Gratitude doesn’t ask you to pretend everything is perfect.

In reality, it’s all about making space to notice what’s already working, however small, and appreciating the good things in your life. The more you practise it, the more it reshapes how you move through the day. You’re not forcing positivity here; you’re choosing to see clearly and focus on the good things. If changing your mindset that way sounds a bit too challenging at the moment, these tips might help.
1. Start by noticing the things that don’t go wrong.
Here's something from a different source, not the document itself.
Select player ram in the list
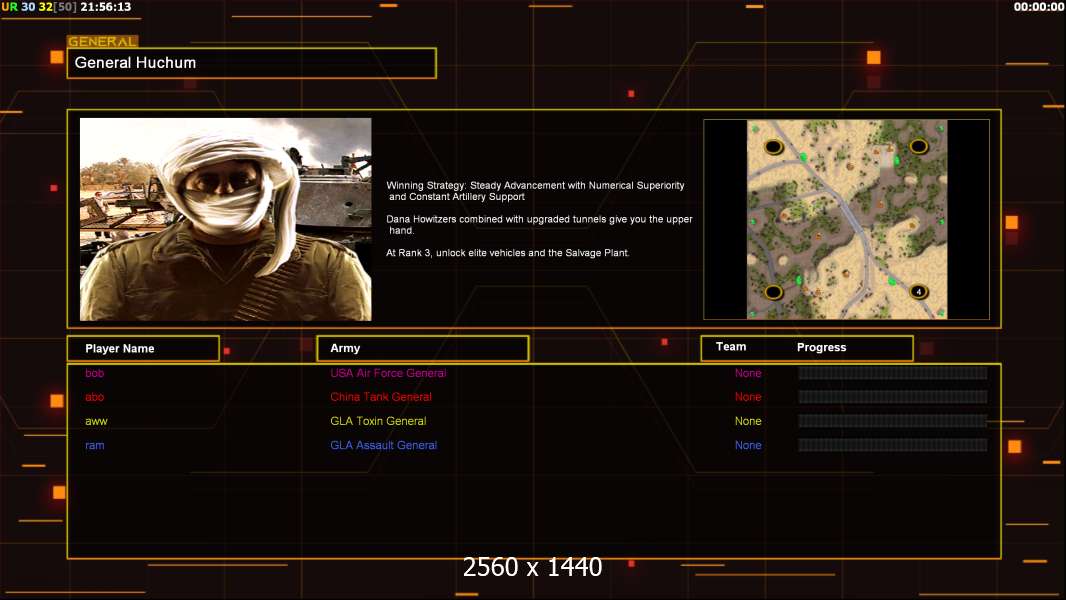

Most of our attention goes to the problems, delays, and annoyances. Of course, behind the scenes, a lot of things go right every single day—the bus that showed up on time, the stranger who held the door, the meal that digested without issue.
Acknowledging these moments doesn’t mean life is perfect. It just trains your brain to see stability and support where you’d normally find nothing at all. Gratitude grows when you begin noticing the invisible scaffolding that’s holding you up more than you realised.
2. Keep a running list, but make it personal.

Gratitude journals are often suggested, but they can start to feel mechanical if you write down the same three things every day. The key is to notice why something matters to you. What did it change in your mood, your day, or your sense of safety?
It doesn’t have to be long or poetic. A simple sentence like, “I felt more myself after that conversation,” or “I actually enjoyed walking today,” builds a meaningful list. Gratitude deepens when it feels like your experience, not a performance.
3. Create small moments of deliberate pause.
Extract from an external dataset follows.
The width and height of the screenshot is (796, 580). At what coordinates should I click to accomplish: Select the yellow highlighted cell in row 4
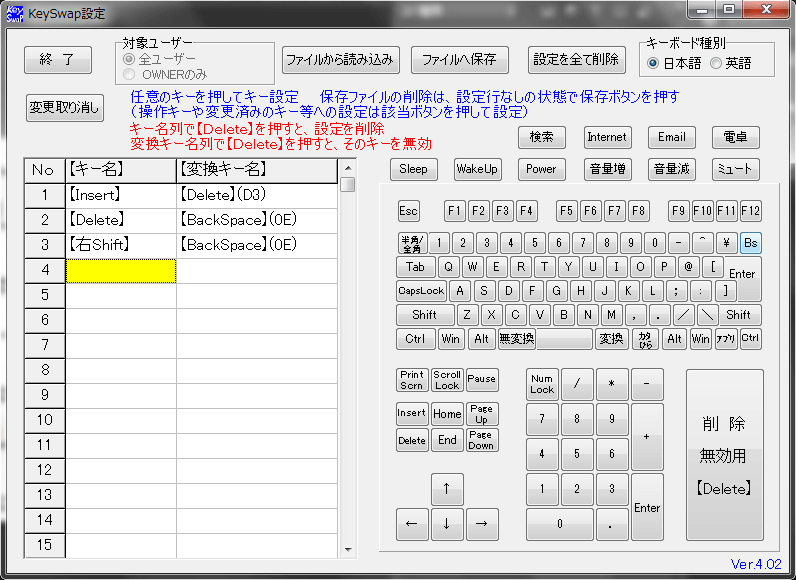(x=120, y=270)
Gratitude needs space. If you move from one task to the next without slowing down, your brain doesn’t get the chance to register the good stuff. A bit of a break, even 30 seconds, can turn a normal moment into something grounding. Whether it’s a cup of tea, sunlight through a window, or the quiet after a long day—make room to notice it. Not just mentally, but physically. Let yourself sit in it for a beat longer than usual. That’s where gratitude sneaks in.
4. Reflect on what past-you once hoped for.

Some of the things you have now were once things you really wanted—stability, a place of your own, a healthier relationship with yourself. However, as soon as we adjust to something, it becomes the new baseline, and we stop appreciating it.
Looking back can remind you of how far you’ve come. It doesn’t mean you stop wanting growth—it just softens the part of you that always thinks it’s not enough. Gratitude often starts by realising you’re already living inside some of your old wishes.
5. Take gratitude off the page and into conversation.

It’s one thing to feel grateful—it’s another to speak it. Telling someone that you appreciated their help, their tone, their effort, or their time can strengthen your connection and reinforce the good feeling for both of you. You don’t need grand declarations. A small “thank you for showing up today” or “I really appreciated that” goes a long way. Gratitude that’s shared often sticks longer than gratitude that stays silent.
6. Let your body feel gratitude, not just your mind.

Gratitude isn’t just a mental exercise—it’s also a physical state. When you genuinely feel grateful, your breath slows, your muscles soften, and your nervous system moves into calm. That’s something worth cultivating. Take a moment each day to notice how it feels to be safe, supported, or seen. Let your shoulders drop. Let your breath deepen. These small signals help your body associate gratitude with relaxation, not pressure or forced optimism.
7. Stop comparing your gratitude to someone else’s.

It’s easy to feel like you’re doing gratitude “wrong” if yours doesn’t look deep or spiritual or profound. The thing is, gratitude doesn’t have to be poetic. It can be “my socks are warm” or “the train wasn’t packed.” The point is not how it sounds—it’s that it feels real to you. You’re not trying to impress anyone. You’re just building a more honest relationship with your day. That’s what makes the practice actually work.
8. Change the question from “What am I grateful for?” to “What brought me ease today?”

Sometimes the word “gratitude” feels heavy, especially on hard days. Reframing the question can help. Look for what gave you ease, relief, comfort, or lightness, however brief. Maybe it was a moment of eye contact, a message that made you smile, or five minutes of stillness. Gratitude becomes easier when you stop reaching for grand feelings and start spotting the small things that helped you breathe a little easier.
9. Use contrast to remind yourself what’s working.

You don’t need to dwell in pain to feel thankful. But sometimes, thinking about what could be worse—or what once was worse—can re-centre your perspective. That doesn’t mean toxic positivity. It just means balance.
Maybe your back didn’t hurt today. Maybe you didn’t feel anxious this morning. Maybe you finally slept through the night. These aren’t dramatic wins, but they’re important. Gratitude sharpens when you allow contrast to bring the quiet victories into focus.
10. Let it be imperfect, inconsistent, and honest.

You won’t feel grateful every day. Some days you’ll forget. Some days you’ll try and it’ll feel hollow. That doesn’t mean it’s not working. Gratitude is like a lens—it gets clearer the more you practise using it, even if it fogs up sometimes. Let it be messy. Let it feel small. What matters is that you keep reaching for it in a way that feels natural, not forced. As time goes on, the act of noticing becomes its own reward, and that’s where the real change begins.